** Provided records follows **

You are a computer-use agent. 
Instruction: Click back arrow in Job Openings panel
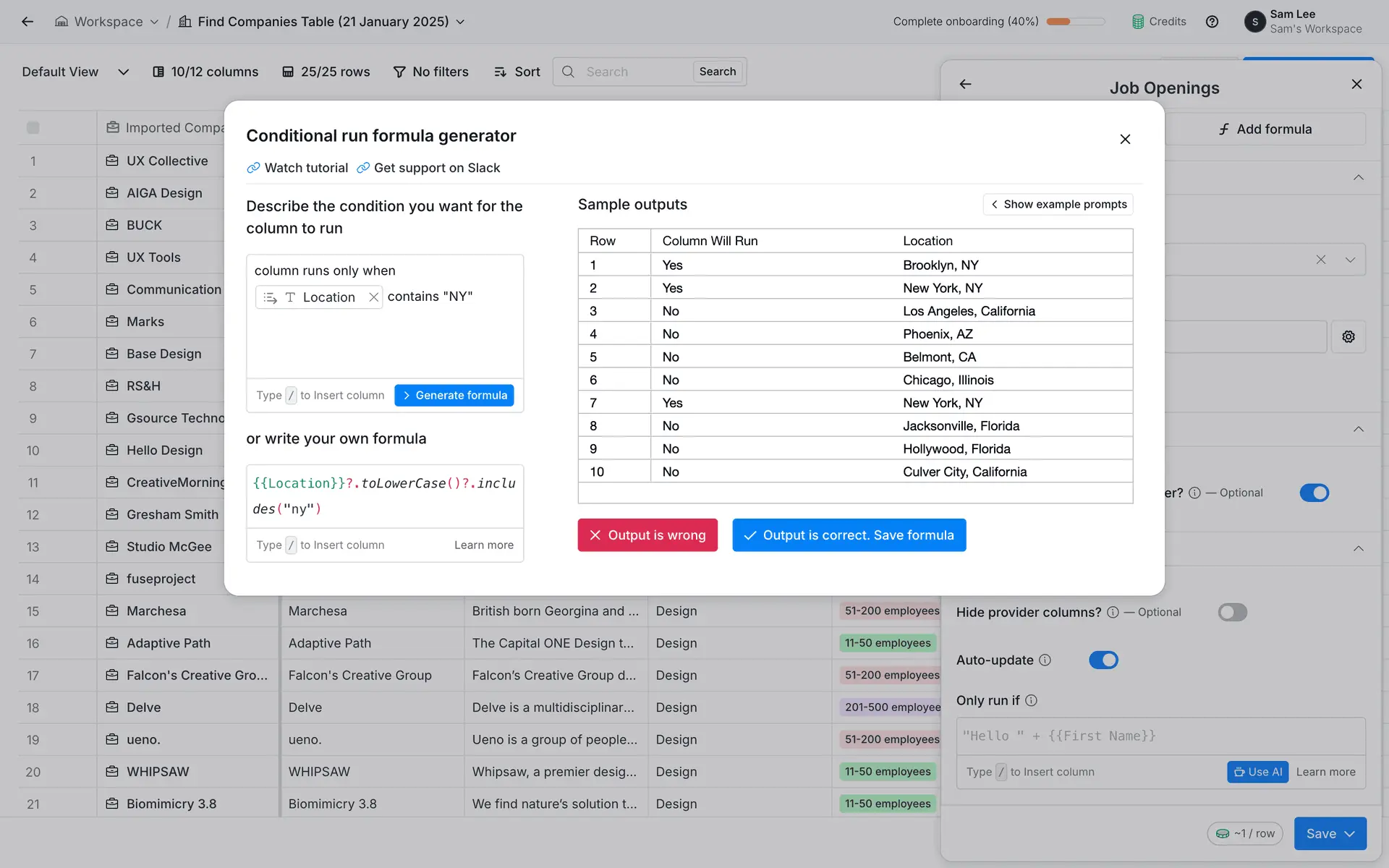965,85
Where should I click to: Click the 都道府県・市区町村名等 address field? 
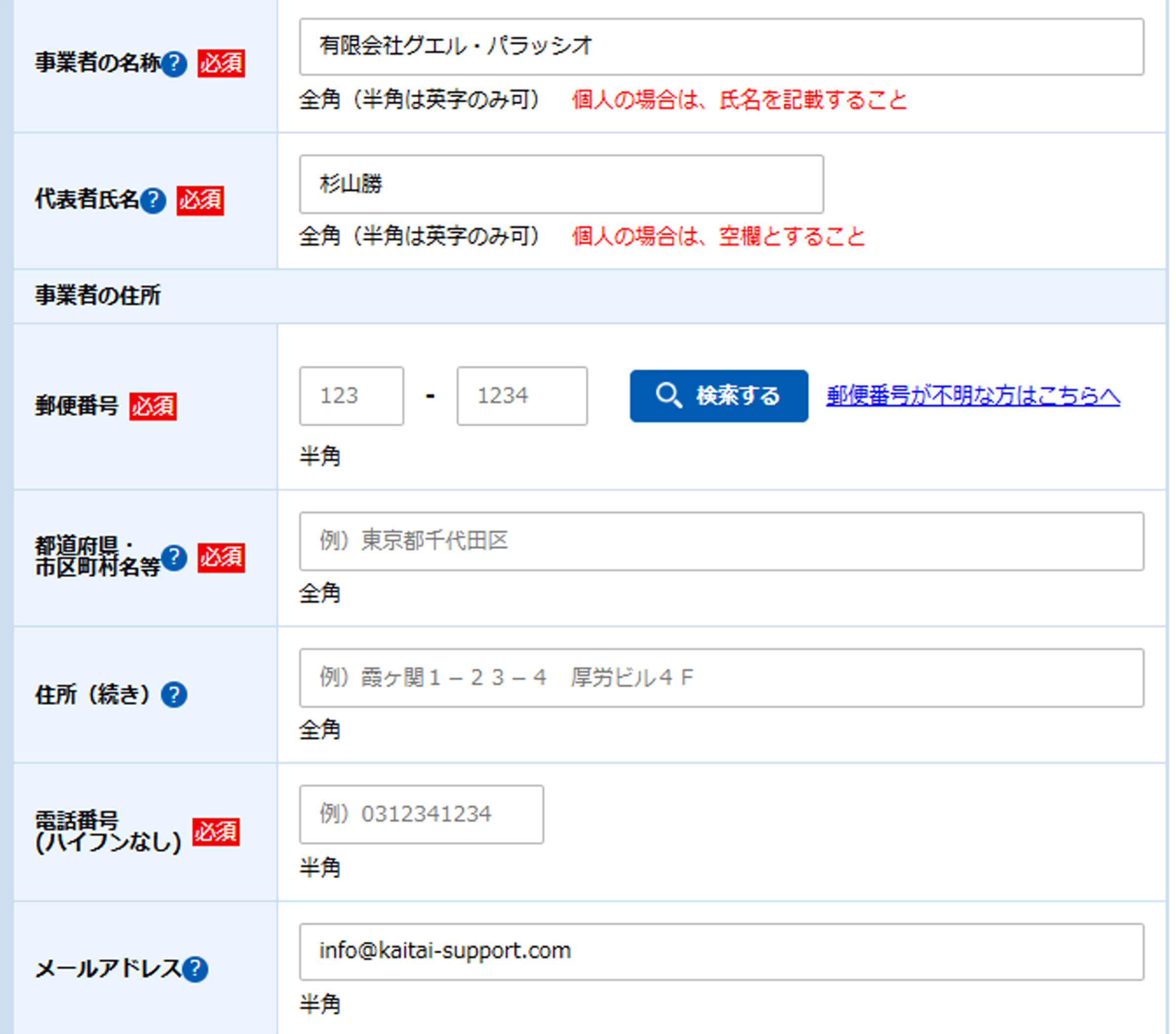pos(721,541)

** End of Provided records **

Brief >>
Output every record above verbatim, excluding images.

Response area >>
You are a computer-use agent. 
Instruction: Click back arrow in Job Openings panel
965,85
Where should I click to: Click the 都道府県・市区町村名等 address field? 
pos(721,541)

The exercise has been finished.